The Economist leads me to London Tubemap – A new angle on the London Underground which contains another proposed revision to the famous Beck map, with somewhat more geographic accuracy, though retaining stylization, but with 30 and 60 degree angles, rather than just 45 degrees. Buckminster Fuller might approve.
“The administration is proposing regulations that will require new American cars and trucks to attain an average of as much as 56.2 miles per gallon by 2025, roughly double the current level. That would require increases in fuel efficiency of nearly 5 percent a year from 2017 to 2025.
The standard would put domestic vehicle fuel efficiency on a par with that in Europe, China and Japan, saving consumers billions of dollars at the pump and creating for the first time a truly global automobile market.
The automakers say the standard is technically achievable. But they warn that it will cost billions of dollars to develop the vehicles, and they express doubt that consumers will accept the smaller, lighter — and in some cases, more expensive — cars that result.”
Consumers will accept it if that is what is offered, i.e. if all automakers have to produce this at a price to move (i.e. hiking the price of poor fuel economy vehicles to shift the demand curve), the CAFE standards will have achieved their end. Why we can’t just raise the gas tax to achieve the same ends and be done with it remains something I cannot fathom (yes I know politicians don’t like to raise taxes, but this is implicitly a tax, and surely people complain about regulation with the same frequency they complain about taxes – you could return the money to taxpayers somehow and bill it as a credit). Anyway the article suggests this will result in a 50% Hybrid fleet, which seems perfectly plausible, especially since we are talking 14 years from now. Until the recent downtick in hybrid sales, we were well on our way to that mark.

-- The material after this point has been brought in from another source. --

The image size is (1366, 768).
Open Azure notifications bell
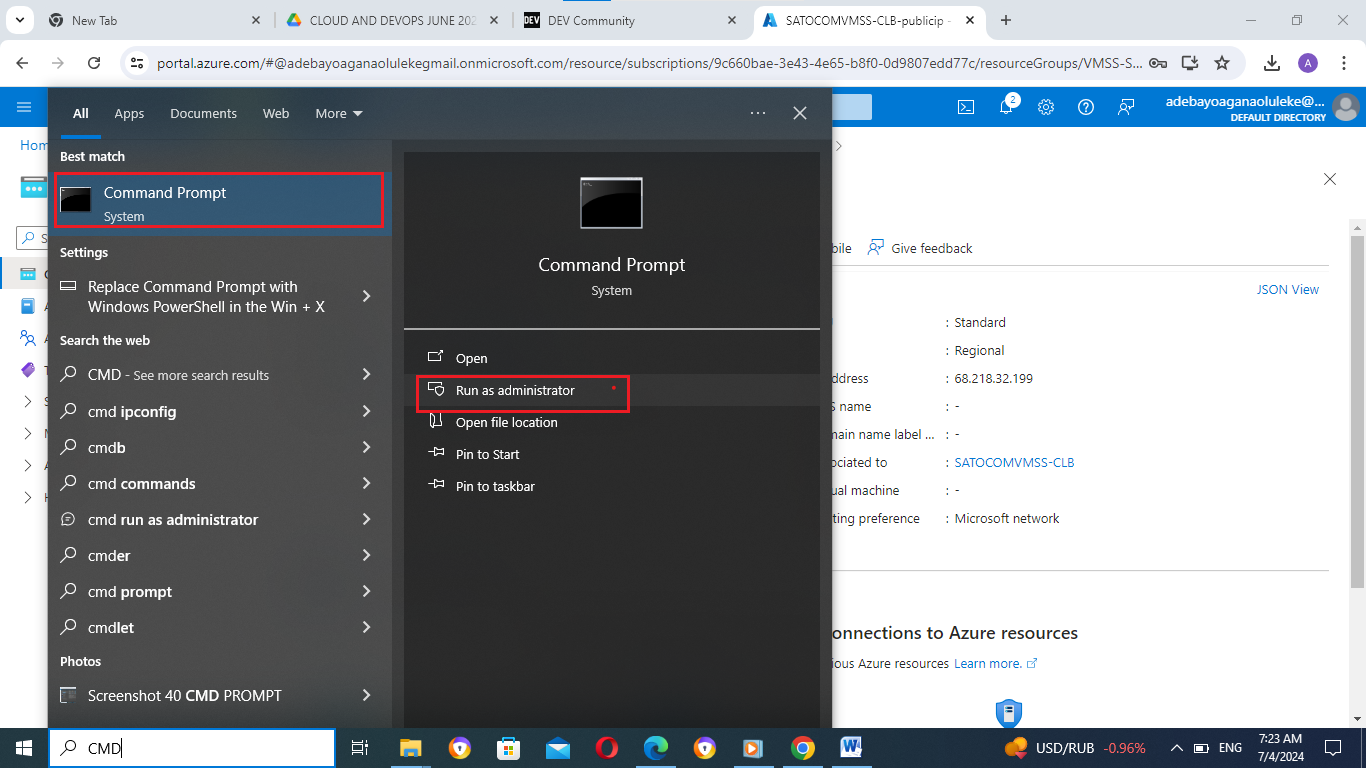[x=1007, y=107]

“U.S. air travelers already pay to check bags and buy onboard snacks, among other charges. But would they pay to avoid those long airport security lines?
A sizable chunk of them would, according to a recent survey by the U.S. Travel Assn., the nationwide trade group that has been pushing the idea of a fee-based plan to unclog the gridlock at the country’s airports.

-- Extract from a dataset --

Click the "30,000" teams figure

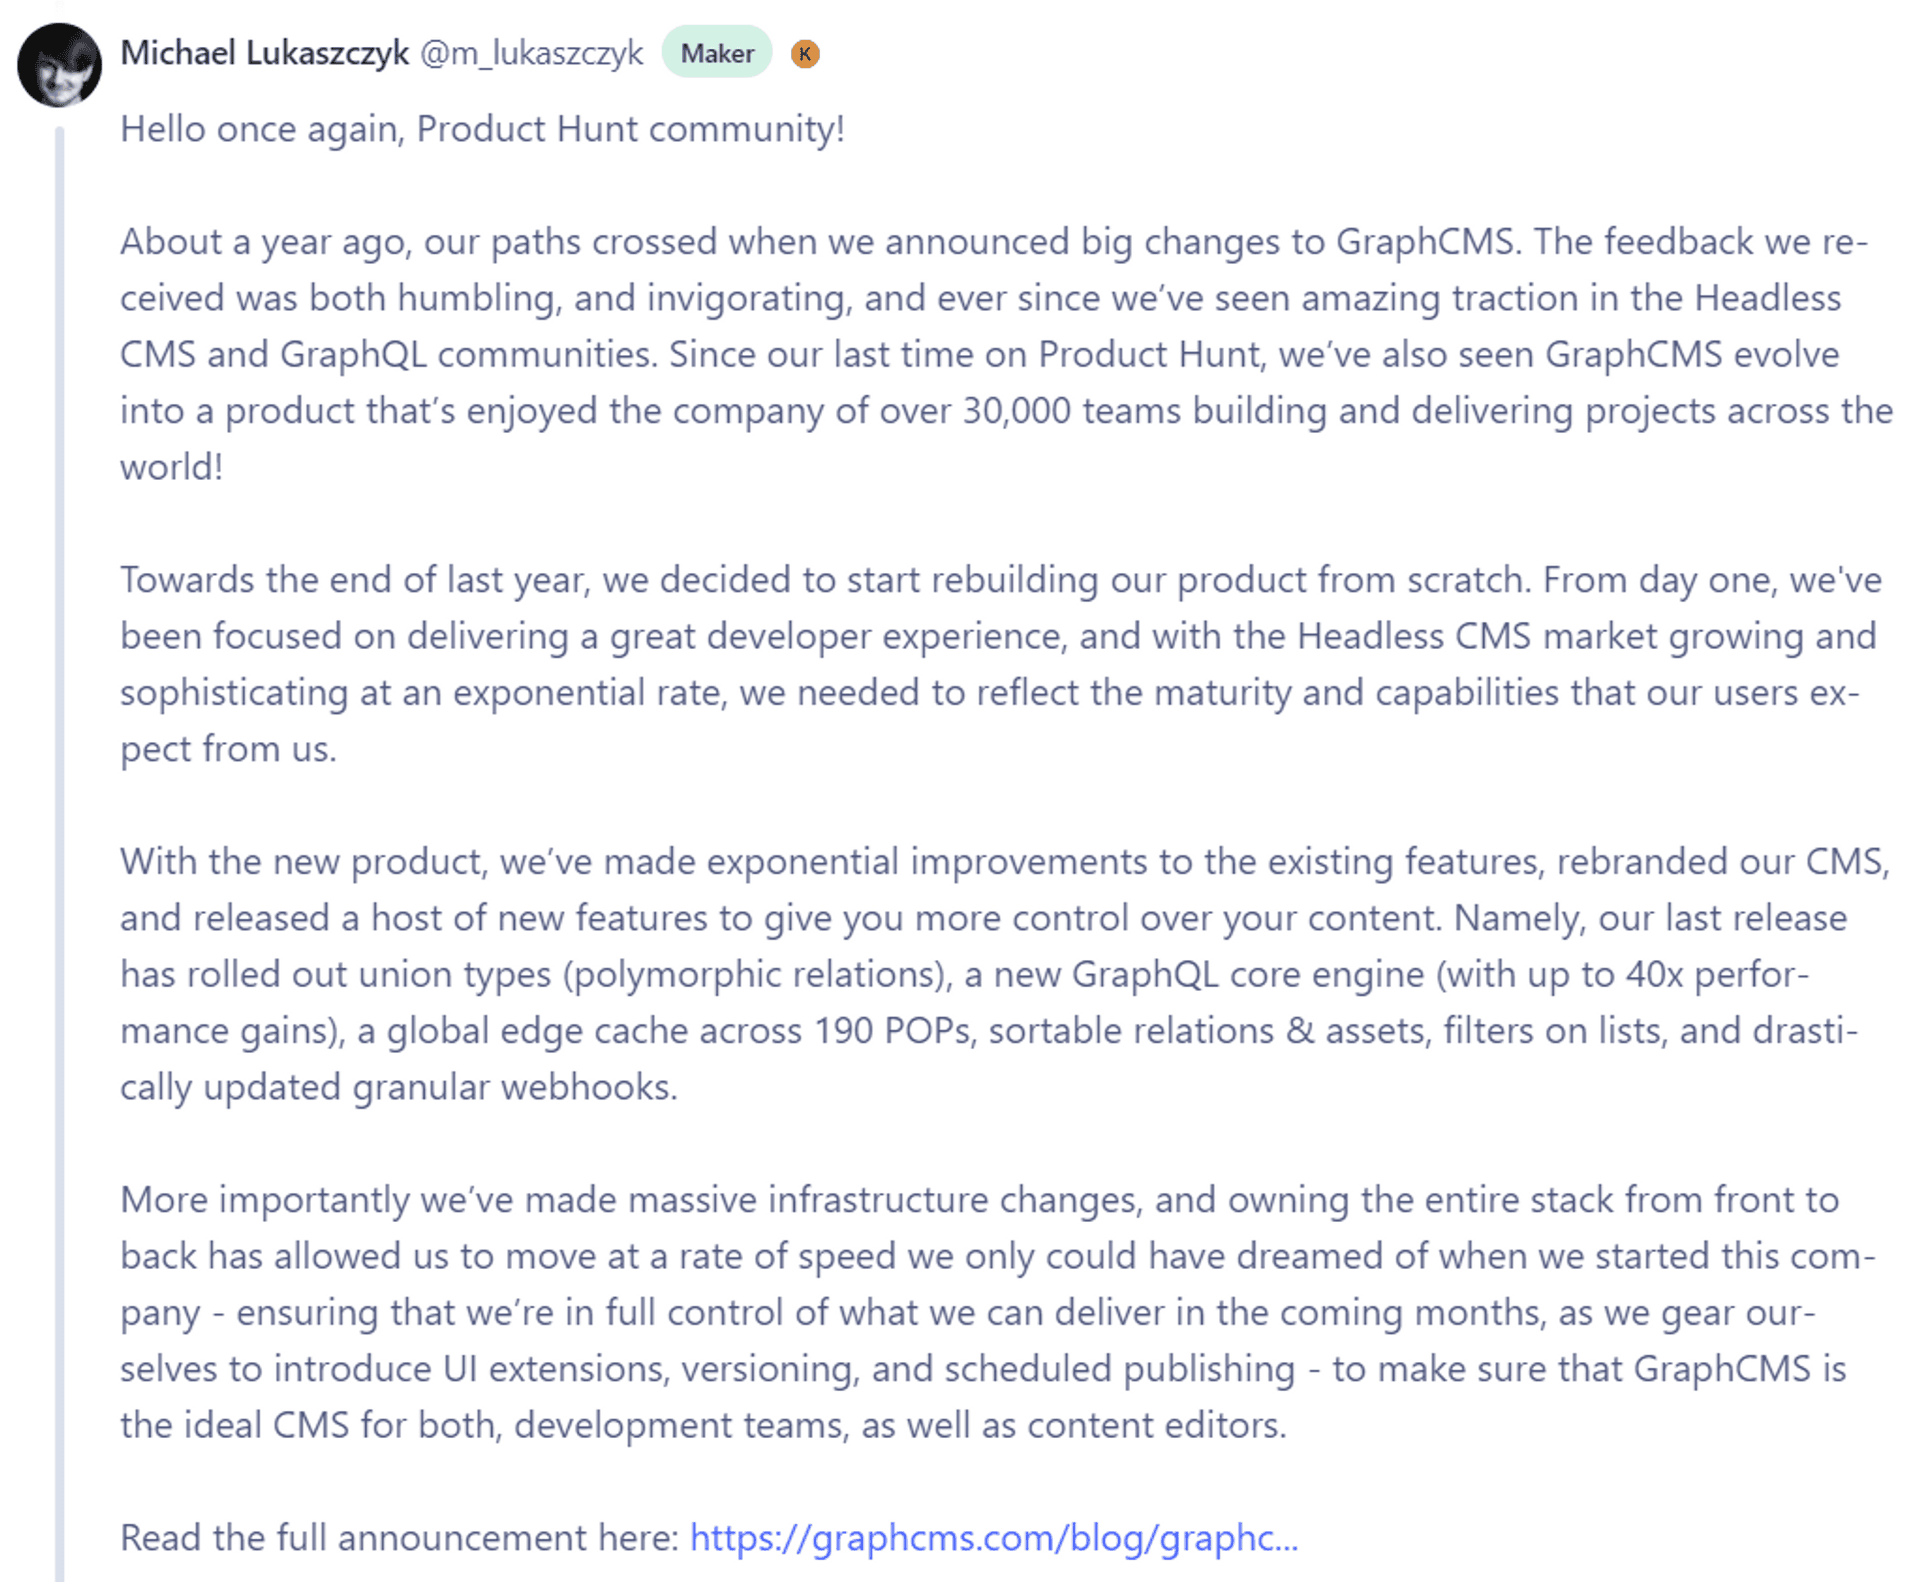pyautogui.click(x=1016, y=411)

The survey of 1,007 Americans found that 45% of those questioned would be either “very” or “somewhat” likely to pay an annual fee of up to $150 to undergo a government background check to speed through a new, faster airport security line.”
Security lines have been less painful of late, so I really, really doubt that 45% random Americans would actually pay an ANNUAL fee of $150 to save 10 or 15 minutes two or four times per year. (The average American flies about once a year, though I am sure jet-setting readers of this blog are exceptional in that regard) But I am sure that it would be worth it for those who travel on 2 or more flights per month.
New air guidance system threatened with delays : “Now the Obama administration has embarked on the single most ambitious and expensive
national transportation project since completion of the interstate highway system: a program called the Next Generation Air Transportation System (NextGen).
The NextGen concept sounds simple: Replace an air traffic system based on 60-year-old radar with a satellite-based Global Positioning System (GPS) network that would be far more versatile and efficient. In reality, it is an extraordinarily complex undertaking, threatened with delay by airline fears that the government will not deliver the system in time to justify their expenditures.
NextGen demands the largest investment ever made in civil aviation: between $29 billion and $42 billion for equipment, software and training by 2025. The cost would be shared by a federal government struggling with budget constraints and an airline industry that has been drained by years of recession and high fuel prices. Those tensions over funding threaten to slow the launch of NextGen, despite near-universal support for the program, and delays could prove costly.”
“Most previous studies have indicated that people in cities have a smaller carbon footprint than people who live in the country. By using more complex methods of analysis than in the past, scientists at Aalto University in Finland have discovered that people’s carbon emissions are practically the same in the city and in the rural areas. More than anything else, CO2 emissions that cause climate change are dependent upon how much goods and services people consume, not where they live.”